* _Görev Gereksinimleri_:
A. Aşağıdaki (i), (ii) ve (iii) ifadelerinin zorunlu trafik sigortasıyla ilgili metne uyup uymadığını belirtin. Her biri için evet ya da hayır yazın ve kararı veren sözleri metinden aynen alıntılayın.
(i) Temmuz ayında tarifede değişiklik yapılmıştır.
(ii) Kişi başına sakatlanma ve ölüm teminatı 100 bin lira olarak yürürlüğe girmiştir.
(iii) Acente sayısı 20.000'in üzerindedir.
B. Zorunlu trafik sigortasıyla ilgili metni son cümlesinden sonra sürdürün.

Zorunlu trafik sigortalarında 2022 şubat ayı sonrasında uygulanan prim artışları ile birlikte, temmuz ayında da tarife değişikliğine gidilmiştir. Araç başına maddi giderler 100 bin lira, kişi başına sakatlanma ve ölüm 1 milyon olarak yürürlüğe girmiştir. 
Prim artışları ve tarife değişikliği sonrasında, sigorta şirketleri acentelere farklı bahaneler sunarak zorunlu trafik sigortalarında üretimi durdurmaktadırlar. Tek sigorta şirketi ile çalışan acentelerin ekranları kapatılarak, müşteri kaybı ile birlikte maddi kayıplara sebebiyet vermeleri büyük haksızlıktır. 
16.000’e yakın acente; Zorunlu trafik sigortası, zorunlu deprem sigortası (dask), kasko sigortaları, yangın konut sigortaları ve diğer branşlarda üretim yaparak Ülke ekonomisine ciddi katkı sağlayarak istihdam yaratmaktadır.

* _Kayıtlar_:
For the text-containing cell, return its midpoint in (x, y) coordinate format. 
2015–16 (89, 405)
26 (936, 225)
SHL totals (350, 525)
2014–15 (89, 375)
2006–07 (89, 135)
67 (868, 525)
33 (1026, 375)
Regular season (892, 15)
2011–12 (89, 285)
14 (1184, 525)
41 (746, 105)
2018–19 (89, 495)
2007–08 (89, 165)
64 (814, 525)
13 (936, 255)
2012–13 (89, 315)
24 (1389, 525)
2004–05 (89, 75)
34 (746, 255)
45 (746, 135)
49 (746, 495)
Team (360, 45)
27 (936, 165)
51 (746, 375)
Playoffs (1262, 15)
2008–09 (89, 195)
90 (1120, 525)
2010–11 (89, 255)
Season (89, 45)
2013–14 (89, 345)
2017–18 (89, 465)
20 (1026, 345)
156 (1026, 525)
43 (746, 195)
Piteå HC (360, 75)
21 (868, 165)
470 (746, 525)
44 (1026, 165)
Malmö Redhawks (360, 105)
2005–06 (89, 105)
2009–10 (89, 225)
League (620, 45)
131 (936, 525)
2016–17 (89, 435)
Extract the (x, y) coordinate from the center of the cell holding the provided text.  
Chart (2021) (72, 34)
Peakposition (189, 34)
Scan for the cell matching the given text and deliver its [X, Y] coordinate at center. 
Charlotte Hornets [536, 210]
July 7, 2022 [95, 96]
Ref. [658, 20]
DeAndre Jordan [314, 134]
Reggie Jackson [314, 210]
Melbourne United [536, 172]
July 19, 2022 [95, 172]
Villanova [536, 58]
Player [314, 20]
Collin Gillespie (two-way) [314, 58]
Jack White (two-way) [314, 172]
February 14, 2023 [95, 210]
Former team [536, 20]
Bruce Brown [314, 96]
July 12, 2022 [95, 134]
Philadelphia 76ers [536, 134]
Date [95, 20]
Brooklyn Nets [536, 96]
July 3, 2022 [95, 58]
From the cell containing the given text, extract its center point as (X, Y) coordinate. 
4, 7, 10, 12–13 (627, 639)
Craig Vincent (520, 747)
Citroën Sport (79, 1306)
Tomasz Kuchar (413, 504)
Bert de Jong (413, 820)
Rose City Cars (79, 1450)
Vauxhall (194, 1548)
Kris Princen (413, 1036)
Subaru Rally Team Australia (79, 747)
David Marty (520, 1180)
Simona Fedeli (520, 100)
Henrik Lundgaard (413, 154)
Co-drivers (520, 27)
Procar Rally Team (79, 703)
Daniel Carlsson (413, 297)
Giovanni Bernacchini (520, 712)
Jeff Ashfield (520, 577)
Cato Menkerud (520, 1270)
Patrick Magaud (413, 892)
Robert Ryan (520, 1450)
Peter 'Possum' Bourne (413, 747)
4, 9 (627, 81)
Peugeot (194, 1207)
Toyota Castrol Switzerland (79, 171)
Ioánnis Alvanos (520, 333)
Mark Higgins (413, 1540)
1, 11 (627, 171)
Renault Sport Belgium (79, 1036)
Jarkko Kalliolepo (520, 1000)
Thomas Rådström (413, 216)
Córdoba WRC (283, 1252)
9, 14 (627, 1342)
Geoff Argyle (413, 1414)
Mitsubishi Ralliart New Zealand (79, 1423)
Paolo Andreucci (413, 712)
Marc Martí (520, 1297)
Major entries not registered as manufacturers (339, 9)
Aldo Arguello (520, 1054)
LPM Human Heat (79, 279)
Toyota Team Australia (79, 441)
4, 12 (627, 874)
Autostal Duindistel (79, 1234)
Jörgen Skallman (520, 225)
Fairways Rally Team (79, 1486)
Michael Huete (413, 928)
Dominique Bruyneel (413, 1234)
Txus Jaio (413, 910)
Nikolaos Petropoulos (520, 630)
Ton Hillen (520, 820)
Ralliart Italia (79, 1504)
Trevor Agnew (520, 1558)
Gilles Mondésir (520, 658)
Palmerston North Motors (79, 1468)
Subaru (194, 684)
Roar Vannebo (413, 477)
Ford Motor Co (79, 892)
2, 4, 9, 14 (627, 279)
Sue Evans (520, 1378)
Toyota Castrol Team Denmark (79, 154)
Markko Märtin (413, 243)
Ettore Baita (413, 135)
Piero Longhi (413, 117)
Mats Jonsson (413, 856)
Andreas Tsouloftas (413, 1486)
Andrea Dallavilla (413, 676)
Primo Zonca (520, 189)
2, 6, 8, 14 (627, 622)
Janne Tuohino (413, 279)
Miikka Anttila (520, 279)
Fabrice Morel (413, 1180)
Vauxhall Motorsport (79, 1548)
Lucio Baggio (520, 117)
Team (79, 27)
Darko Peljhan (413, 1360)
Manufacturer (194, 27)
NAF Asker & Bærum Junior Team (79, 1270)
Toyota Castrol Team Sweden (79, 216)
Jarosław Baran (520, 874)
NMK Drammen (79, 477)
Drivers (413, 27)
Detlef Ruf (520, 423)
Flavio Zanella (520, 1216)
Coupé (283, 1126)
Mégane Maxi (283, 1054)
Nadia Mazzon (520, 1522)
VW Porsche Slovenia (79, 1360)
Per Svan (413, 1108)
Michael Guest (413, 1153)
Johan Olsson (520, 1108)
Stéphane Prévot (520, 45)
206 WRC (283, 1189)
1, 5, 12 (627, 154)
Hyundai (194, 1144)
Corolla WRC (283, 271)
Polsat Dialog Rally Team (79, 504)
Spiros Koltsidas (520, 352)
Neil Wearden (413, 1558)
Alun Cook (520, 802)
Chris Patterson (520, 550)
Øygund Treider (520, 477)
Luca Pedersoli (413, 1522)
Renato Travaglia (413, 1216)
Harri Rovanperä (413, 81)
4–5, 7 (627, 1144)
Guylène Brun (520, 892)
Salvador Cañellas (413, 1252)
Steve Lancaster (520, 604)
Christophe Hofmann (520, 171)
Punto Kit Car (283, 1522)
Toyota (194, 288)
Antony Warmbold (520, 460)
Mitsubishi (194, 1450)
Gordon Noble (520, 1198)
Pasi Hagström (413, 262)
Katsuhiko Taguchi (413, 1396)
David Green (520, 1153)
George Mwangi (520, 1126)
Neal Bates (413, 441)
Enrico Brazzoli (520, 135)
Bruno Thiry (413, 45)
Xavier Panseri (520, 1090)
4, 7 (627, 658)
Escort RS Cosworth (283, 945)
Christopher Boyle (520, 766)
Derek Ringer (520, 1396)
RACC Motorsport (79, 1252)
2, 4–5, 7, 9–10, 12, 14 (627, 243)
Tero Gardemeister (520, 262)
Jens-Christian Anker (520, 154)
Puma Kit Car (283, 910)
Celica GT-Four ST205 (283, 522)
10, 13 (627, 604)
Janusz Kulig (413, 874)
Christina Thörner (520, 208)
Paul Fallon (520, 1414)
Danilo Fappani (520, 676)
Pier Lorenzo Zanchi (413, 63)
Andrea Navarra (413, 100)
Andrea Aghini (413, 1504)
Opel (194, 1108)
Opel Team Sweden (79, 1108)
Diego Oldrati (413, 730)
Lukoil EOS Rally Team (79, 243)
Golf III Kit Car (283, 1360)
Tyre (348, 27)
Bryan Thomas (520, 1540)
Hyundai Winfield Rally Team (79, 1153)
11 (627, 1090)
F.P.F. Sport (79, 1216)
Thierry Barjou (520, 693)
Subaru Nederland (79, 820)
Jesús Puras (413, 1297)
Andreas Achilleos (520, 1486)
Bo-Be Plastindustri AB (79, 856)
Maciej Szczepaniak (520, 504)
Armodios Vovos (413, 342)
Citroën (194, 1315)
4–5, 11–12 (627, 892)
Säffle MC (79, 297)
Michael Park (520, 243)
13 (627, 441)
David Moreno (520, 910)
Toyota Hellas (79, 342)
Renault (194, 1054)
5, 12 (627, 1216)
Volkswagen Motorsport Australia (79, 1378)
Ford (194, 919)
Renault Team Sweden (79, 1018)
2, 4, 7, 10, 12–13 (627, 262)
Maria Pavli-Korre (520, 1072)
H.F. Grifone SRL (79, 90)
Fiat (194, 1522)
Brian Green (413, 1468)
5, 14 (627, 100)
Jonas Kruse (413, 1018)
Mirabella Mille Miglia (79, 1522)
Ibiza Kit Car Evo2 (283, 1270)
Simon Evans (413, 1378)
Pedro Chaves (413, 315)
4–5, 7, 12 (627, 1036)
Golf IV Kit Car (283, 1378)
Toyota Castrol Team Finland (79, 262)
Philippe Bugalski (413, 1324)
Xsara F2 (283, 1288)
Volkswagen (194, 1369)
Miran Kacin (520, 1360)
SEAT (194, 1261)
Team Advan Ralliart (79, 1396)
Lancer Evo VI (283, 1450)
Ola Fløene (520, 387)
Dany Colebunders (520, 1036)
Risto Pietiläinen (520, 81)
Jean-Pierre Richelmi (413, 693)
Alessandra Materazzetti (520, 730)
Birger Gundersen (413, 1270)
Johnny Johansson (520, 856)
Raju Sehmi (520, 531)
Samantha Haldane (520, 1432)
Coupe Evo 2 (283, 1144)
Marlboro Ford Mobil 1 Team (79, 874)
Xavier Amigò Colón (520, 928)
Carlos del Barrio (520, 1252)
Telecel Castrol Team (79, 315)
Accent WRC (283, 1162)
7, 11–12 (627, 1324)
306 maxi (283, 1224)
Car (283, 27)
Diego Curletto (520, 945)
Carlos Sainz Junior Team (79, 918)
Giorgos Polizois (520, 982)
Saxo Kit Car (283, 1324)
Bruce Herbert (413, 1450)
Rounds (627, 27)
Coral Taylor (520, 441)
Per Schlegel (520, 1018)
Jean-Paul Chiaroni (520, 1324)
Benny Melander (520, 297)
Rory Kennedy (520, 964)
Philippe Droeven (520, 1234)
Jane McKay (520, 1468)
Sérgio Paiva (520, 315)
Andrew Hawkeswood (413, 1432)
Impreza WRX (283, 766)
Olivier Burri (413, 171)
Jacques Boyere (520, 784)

* _Sonuçlar_:
A.
(i) Evet: “temmuz ayında da tarife değişikliğine gidilmiştir”
(ii) Hayır: “kişi başına sakatlanma ve ölüm 1 milyon olarak yürürlüğe girmiştir”
(iii) Hayır: “16.000’e yakın acente”

B.
Özel sigortalar üretiminde, Banka, broker ve acenteler istihdam sağlamaktadır. Bunların içerisinde Ülke genelinde; özel sigortalarda üretimin yaklaşık %60’ını acenteler üretmektedir. Üretimin büyük kısmını sağlayan acentelere, sigorta şirketleri tarafından kısıtlamalar getirilerek haksız rekabete yol açmalarıdır.
Uygulanan kısıtlamalar;
1-    Hafta sonları zorunlu trafik sigortalarında üretimin durdurulması
2-    Zorunlu trafik sigortalarında taban uygulanan primin üzerinde fiyatlandırmak
3-    Bazı sigorta şirketlerinin zorunlu trafik sigorta üretimini durdurması
4-    Zorunlu trafik sigortalarında kredi kartına nakit ödemeye işlemlerini durdurması
5-    Zorunlu trafik sigortaları üretimde ilave olarak poliçe üretiminin talep edilmesi
6-    Zorunlu trafik sigortalarında taksitli ödemelerin kaldırılması 
7-    Teklif sürelerinin iki gün ile sınırlandırılması 
8-    Aynı gün içerinde verilen prim fiyatının aynı gün içerisin değişmesi

Buna bağlı olarak, diğer sigorta branşlarında da sorunlar vardır. Geçen yıla oranlarla değerlendirme yaparsak, kasko ve yangın poliçelerinde yüksek prim verilmesi acentelerin ciddi müşteri kaybına yol açmasıdır. Sigorta şirketleri kendilerince kur ve enflasyon artışını öne sürerek, enflasyon artışının çok üzerinde prim hesaplaması yapmaktadırlar.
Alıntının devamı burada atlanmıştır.